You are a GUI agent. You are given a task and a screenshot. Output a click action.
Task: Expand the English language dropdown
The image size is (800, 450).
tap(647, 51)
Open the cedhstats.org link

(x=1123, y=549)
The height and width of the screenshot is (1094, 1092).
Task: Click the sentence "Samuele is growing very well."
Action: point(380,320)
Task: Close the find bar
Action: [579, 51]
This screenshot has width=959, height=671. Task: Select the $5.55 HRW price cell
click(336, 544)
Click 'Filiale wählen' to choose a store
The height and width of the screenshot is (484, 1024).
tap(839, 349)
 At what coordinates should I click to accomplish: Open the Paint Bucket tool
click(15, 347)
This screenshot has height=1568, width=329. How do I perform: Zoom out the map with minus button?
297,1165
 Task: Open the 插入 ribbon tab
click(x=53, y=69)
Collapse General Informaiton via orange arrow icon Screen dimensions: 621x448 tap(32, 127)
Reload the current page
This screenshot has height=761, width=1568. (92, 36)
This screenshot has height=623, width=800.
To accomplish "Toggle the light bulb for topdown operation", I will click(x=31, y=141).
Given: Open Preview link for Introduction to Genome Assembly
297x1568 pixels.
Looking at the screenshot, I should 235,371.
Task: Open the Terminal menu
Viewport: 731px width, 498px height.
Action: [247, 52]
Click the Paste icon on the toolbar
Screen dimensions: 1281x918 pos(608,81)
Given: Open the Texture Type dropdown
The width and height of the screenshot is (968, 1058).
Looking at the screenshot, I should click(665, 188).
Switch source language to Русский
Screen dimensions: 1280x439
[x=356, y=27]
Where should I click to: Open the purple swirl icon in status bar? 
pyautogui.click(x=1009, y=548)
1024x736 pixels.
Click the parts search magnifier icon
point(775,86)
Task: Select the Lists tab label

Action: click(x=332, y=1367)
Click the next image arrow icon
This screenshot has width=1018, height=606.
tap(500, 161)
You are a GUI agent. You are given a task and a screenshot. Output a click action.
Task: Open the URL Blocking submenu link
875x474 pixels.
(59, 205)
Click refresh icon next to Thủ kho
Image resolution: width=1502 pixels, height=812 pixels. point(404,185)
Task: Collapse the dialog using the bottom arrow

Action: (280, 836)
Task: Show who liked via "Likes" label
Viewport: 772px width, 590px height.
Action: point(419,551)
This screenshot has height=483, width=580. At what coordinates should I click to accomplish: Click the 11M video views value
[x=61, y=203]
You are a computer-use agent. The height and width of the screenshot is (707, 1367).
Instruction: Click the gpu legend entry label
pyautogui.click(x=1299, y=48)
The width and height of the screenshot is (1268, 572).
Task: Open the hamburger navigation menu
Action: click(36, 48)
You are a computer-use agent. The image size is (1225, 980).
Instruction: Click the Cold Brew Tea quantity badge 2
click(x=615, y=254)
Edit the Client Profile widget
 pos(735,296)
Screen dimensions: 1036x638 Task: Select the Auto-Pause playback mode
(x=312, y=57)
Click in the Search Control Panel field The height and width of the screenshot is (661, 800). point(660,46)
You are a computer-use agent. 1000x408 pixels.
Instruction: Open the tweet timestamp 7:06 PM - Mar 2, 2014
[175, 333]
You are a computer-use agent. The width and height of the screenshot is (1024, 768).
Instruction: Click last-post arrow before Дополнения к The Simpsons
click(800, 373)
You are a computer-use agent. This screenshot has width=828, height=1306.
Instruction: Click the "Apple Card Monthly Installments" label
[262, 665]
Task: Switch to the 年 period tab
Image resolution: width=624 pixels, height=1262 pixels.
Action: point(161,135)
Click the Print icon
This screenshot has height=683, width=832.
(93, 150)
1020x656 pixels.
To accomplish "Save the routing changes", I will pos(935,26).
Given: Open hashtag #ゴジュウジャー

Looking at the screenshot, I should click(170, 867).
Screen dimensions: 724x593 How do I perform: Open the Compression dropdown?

|---|

Task description. From the first line to the last, return the data exactly as written.

Answer to this task.
You are a GUI agent. You are given a task and a screenshot. Output a click action.
Task: Expand the English language dropdown
The image size is (800, 450).
tap(647, 51)
Open the cedhstats.org link

(x=1123, y=549)
The height and width of the screenshot is (1094, 1092).
Task: Click the sentence "Samuele is growing very well."
Action: point(380,320)
Task: Close the find bar
Action: [579, 51]
This screenshot has width=959, height=671. Task: Select the $5.55 HRW price cell
click(336, 544)
Click 'Filiale wählen' to choose a store
The height and width of the screenshot is (484, 1024).
tap(839, 349)
 At what coordinates should I click to accomplish: Open the Paint Bucket tool
click(15, 347)
This screenshot has height=1568, width=329. How do I perform: Zoom out the map with minus button?
297,1165
 Task: Open the 插入 ribbon tab
click(x=53, y=69)
Collapse General Informaiton via orange arrow icon Screen dimensions: 621x448 tap(32, 127)
Reload the current page
This screenshot has height=761, width=1568. (92, 36)
This screenshot has height=623, width=800.
To accomplish "Toggle the light bulb for topdown operation", I will click(x=31, y=141).
Given: Open Preview link for Introduction to Genome Assembly
297x1568 pixels.
Looking at the screenshot, I should 235,371.
Task: Open the Terminal menu
Viewport: 731px width, 498px height.
Action: [247, 52]
Click the Paste icon on the toolbar
Screen dimensions: 1281x918 pos(608,81)
Given: Open the Texture Type dropdown
The width and height of the screenshot is (968, 1058).
Looking at the screenshot, I should click(665, 188).
Switch source language to Русский
Screen dimensions: 1280x439
[x=356, y=27]
Where should I click to: Open the purple swirl icon in status bar? 
pyautogui.click(x=1009, y=548)
1024x736 pixels.
Click the parts search magnifier icon
point(775,86)
Task: Select the Lists tab label

Action: click(x=332, y=1367)
Click the next image arrow icon
This screenshot has width=1018, height=606.
tap(500, 161)
You are a GUI agent. You are given a task and a screenshot. Output a click action.
Task: Open the URL Blocking submenu link
875x474 pixels.
(59, 205)
Click refresh icon next to Thủ kho
Image resolution: width=1502 pixels, height=812 pixels. point(404,185)
Task: Collapse the dialog using the bottom arrow

Action: (280, 836)
Task: Show who liked via "Likes" label
Viewport: 772px width, 590px height.
Action: point(419,551)
This screenshot has height=483, width=580. At what coordinates should I click to accomplish: Click the 11M video views value
[x=61, y=203]
You are a computer-use agent. The height and width of the screenshot is (707, 1367).
Instruction: Click the gpu legend entry label
pyautogui.click(x=1299, y=48)
The width and height of the screenshot is (1268, 572).
Task: Open the hamburger navigation menu
Action: click(36, 48)
You are a computer-use agent. The image size is (1225, 980).
Instruction: Click the Cold Brew Tea quantity badge 2
click(x=615, y=254)
Edit the Client Profile widget
 pos(735,296)
Screen dimensions: 1036x638 Task: Select the Auto-Pause playback mode
(x=312, y=57)
Click in the Search Control Panel field The height and width of the screenshot is (661, 800). point(660,46)
You are a computer-use agent. 1000x408 pixels.
Instruction: Open the tweet timestamp 7:06 PM - Mar 2, 2014
[175, 333]
You are a computer-use agent. The width and height of the screenshot is (1024, 768).
Instruction: Click last-post arrow before Дополнения к The Simpsons
click(800, 373)
You are a computer-use agent. This screenshot has width=828, height=1306.
Instruction: Click the "Apple Card Monthly Installments" label
[262, 665]
Task: Switch to the 年 period tab
Image resolution: width=624 pixels, height=1262 pixels.
Action: point(161,135)
Click the Print icon
This screenshot has height=683, width=832.
(93, 150)
1020x656 pixels.
To accomplish "Save the routing changes", I will pos(935,26).
Given: Open hashtag #ゴジュウジャー

Looking at the screenshot, I should click(170, 867).
Screen dimensions: 724x593 How do I perform: Open the Compression dropdown?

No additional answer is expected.